Our increasingly complex and dynamic societies require EDC/HRE as common background of every teaching activity at school, both in class and beyond. The level of education that students need today exceeds by far the mere ability to read, calculate and write. Rather, the education that students need today includes

  • a better understanding of the world;
  • logical, critical and creative thinking;
  • the ability to link the abstract to the concrete;
  • the ability to understand abstract concepts and symbols;
  • the ability to interpret facts and findings of research;
  • the ability to learn independently and cooperatively;
  • in short, to become functionally literate.

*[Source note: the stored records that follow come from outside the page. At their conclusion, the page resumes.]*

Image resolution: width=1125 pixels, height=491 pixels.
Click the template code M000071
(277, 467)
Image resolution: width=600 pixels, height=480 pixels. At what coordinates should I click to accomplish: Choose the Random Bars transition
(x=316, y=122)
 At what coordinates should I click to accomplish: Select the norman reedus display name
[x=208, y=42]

Democratic communities depend on educated and competent citizens. Education for Democratic Citizenship and Human Rights (EDC/HRE) addresses all the competences mentioned above and enriches them with the values and attitudes that comprise the culture of democracy. See Competences for Democratic Culture.

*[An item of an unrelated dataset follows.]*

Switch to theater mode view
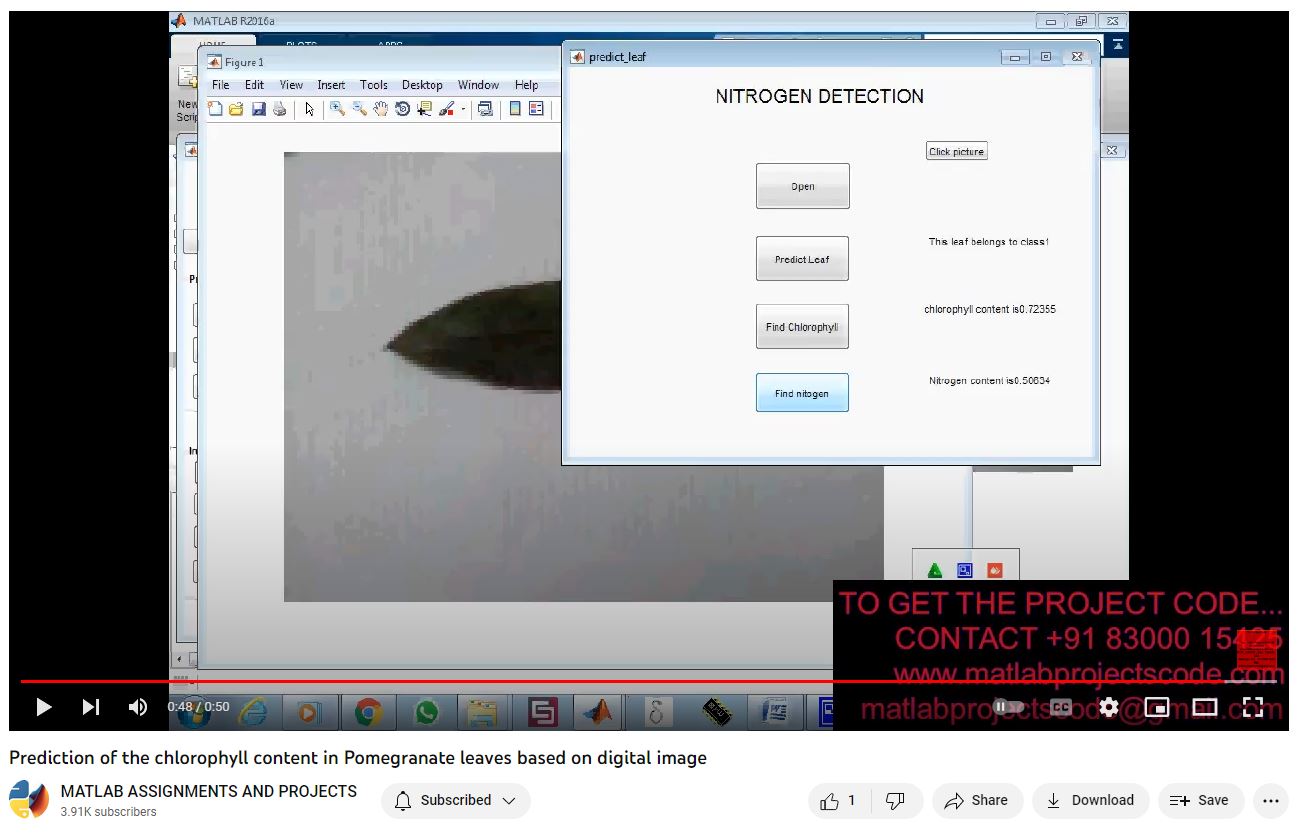This screenshot has width=1300, height=834. 1204,707
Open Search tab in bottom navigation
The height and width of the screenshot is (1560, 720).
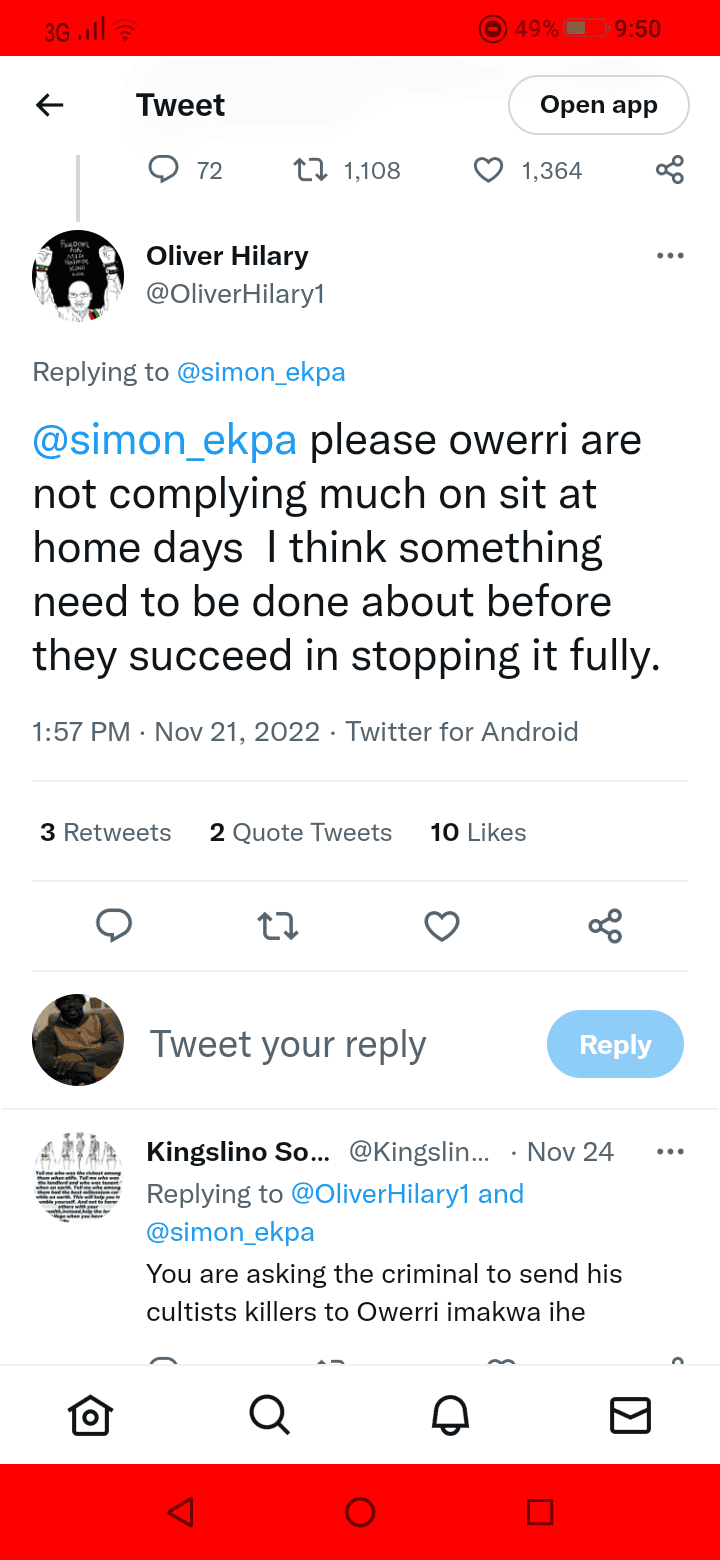(x=269, y=1415)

EDC/HRE as a whole school approach

Literacy expands and bridges the boundaries between specialist fields of science and knowledge. Moreover, it creates a common ground that amplifies the scopes and goals of each academic subject, which prepares learners better for the challenges of today and in future. EDC/HRE responds to some of the urgent controversial issues of our societies and provides such a concept of literacy for a cross-curricular and whole-school approach. On the level of school subjects, teaching and learning need not be reinvented or restructured. Rather, they should be integrated into a broader perspective, bringing them together as a part of a whole. Every subject focuses on specific contents in the curriculum, and the specific methods and modes of reasoning that those contents and topics require. From a whole school perspective, school subjects may be conceived as a choir. Each voice is clearly audible, but the choir as a whole sings the same piece, which means that the school as a whole shares the same educational goals.

A common background

A whole-school approach in teaching encourages teachers to work towards a single group in school community, as their teaching, no matter how different their subjects are, shares specific goals, needs and challenges. All teachers serve learners of the same age groups and face the same diversity among them, for example in their learning capacity. Moreover, acquiring the culture of democracy is a task for the whole school as well.

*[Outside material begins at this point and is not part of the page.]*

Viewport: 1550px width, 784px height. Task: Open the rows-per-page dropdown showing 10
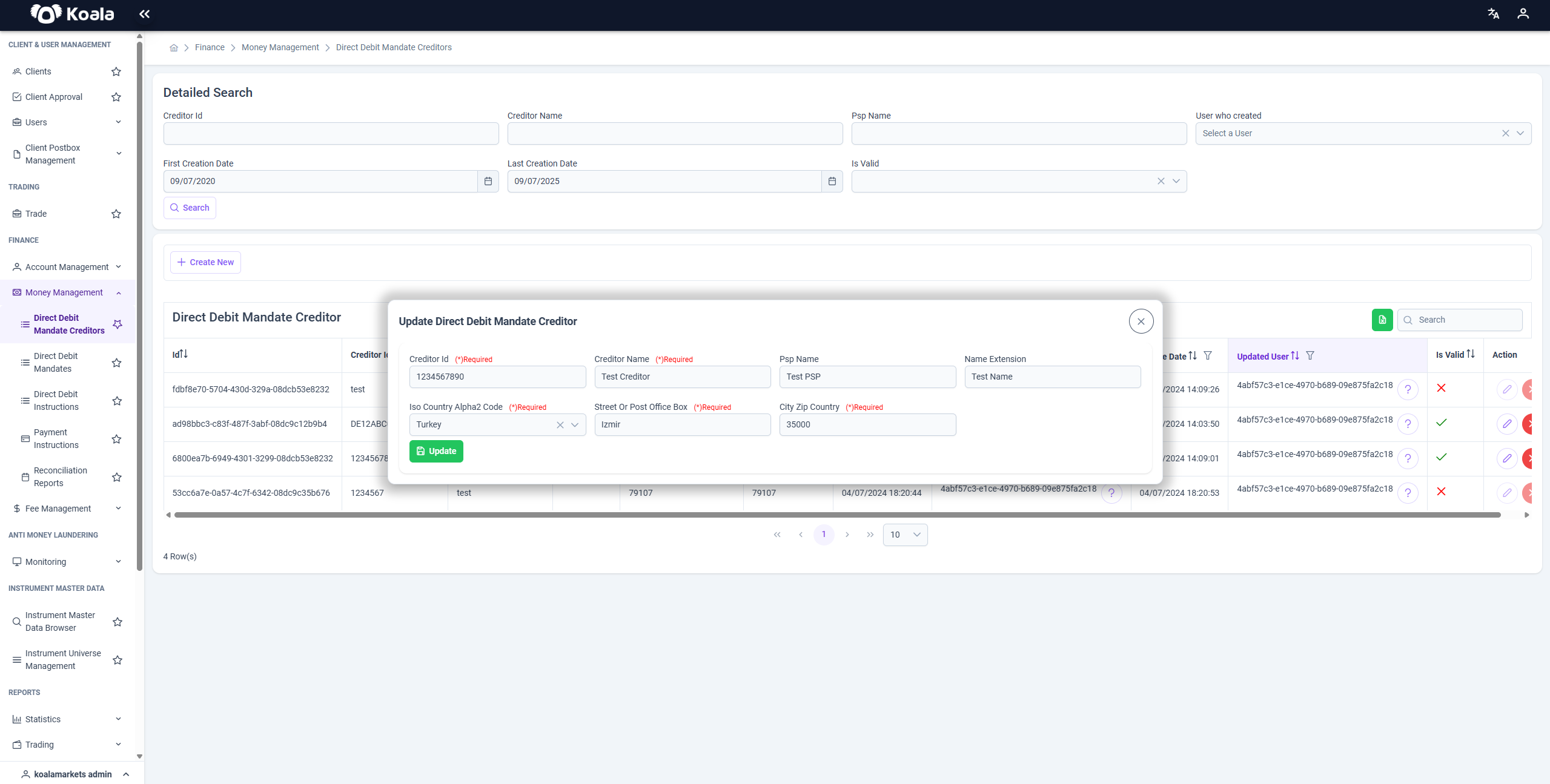coord(905,535)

It follows that in educating for democracy and human rights, schools need a cross-curricular teaching approach to impart knowledge and understanding of democracy and human rights to their students, and to practise the skills, and teach the attitudes and values citizens need to participate and support democracy. This cohesive, collective and collaborative way of teaching also involves school workers, parents and the local community as well. Moreover, this approach enriches and strengthens teaching as the core principle of school life, in class, in the school yard and dining-hall, and even beyond the school’s premises. There is no academic science or subject that can be dismissed from serving that educational need.